### [AIM OF THE TASK]
Search the data for the string "computer", and report each line where it is found.

### [TASK DATA]

· · · · · · ·

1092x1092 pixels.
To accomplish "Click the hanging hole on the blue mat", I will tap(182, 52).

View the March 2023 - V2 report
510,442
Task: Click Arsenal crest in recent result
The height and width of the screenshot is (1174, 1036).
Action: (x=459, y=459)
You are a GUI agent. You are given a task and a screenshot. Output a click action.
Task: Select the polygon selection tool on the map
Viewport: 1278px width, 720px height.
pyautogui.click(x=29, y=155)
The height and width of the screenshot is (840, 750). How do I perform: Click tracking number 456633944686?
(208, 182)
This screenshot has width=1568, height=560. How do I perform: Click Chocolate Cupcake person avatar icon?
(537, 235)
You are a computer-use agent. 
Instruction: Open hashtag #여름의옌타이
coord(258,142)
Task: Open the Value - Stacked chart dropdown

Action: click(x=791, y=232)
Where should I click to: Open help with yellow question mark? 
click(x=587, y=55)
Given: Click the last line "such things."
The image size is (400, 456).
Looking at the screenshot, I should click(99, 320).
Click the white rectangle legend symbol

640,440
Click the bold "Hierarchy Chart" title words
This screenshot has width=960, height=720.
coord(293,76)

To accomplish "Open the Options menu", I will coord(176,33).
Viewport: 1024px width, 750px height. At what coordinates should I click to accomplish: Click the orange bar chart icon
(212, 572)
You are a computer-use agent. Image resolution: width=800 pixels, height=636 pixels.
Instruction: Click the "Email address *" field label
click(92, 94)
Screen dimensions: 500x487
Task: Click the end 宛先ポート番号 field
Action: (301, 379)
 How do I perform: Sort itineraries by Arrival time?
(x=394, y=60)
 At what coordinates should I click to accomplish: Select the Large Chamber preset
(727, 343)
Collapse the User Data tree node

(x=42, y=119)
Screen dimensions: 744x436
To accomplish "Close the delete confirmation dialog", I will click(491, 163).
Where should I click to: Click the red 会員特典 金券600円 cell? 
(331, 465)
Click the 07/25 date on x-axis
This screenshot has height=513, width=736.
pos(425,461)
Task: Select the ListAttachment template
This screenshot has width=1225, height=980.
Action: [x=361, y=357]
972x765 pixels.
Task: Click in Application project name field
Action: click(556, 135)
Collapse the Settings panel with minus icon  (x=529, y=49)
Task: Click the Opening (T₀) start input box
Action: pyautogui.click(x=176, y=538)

· · · · · · ·

### [ANSWER BOX]
You are a computer-use agent. 
You are a computer-use agent. Image resolution: width=800 pixels, height=636 pixels.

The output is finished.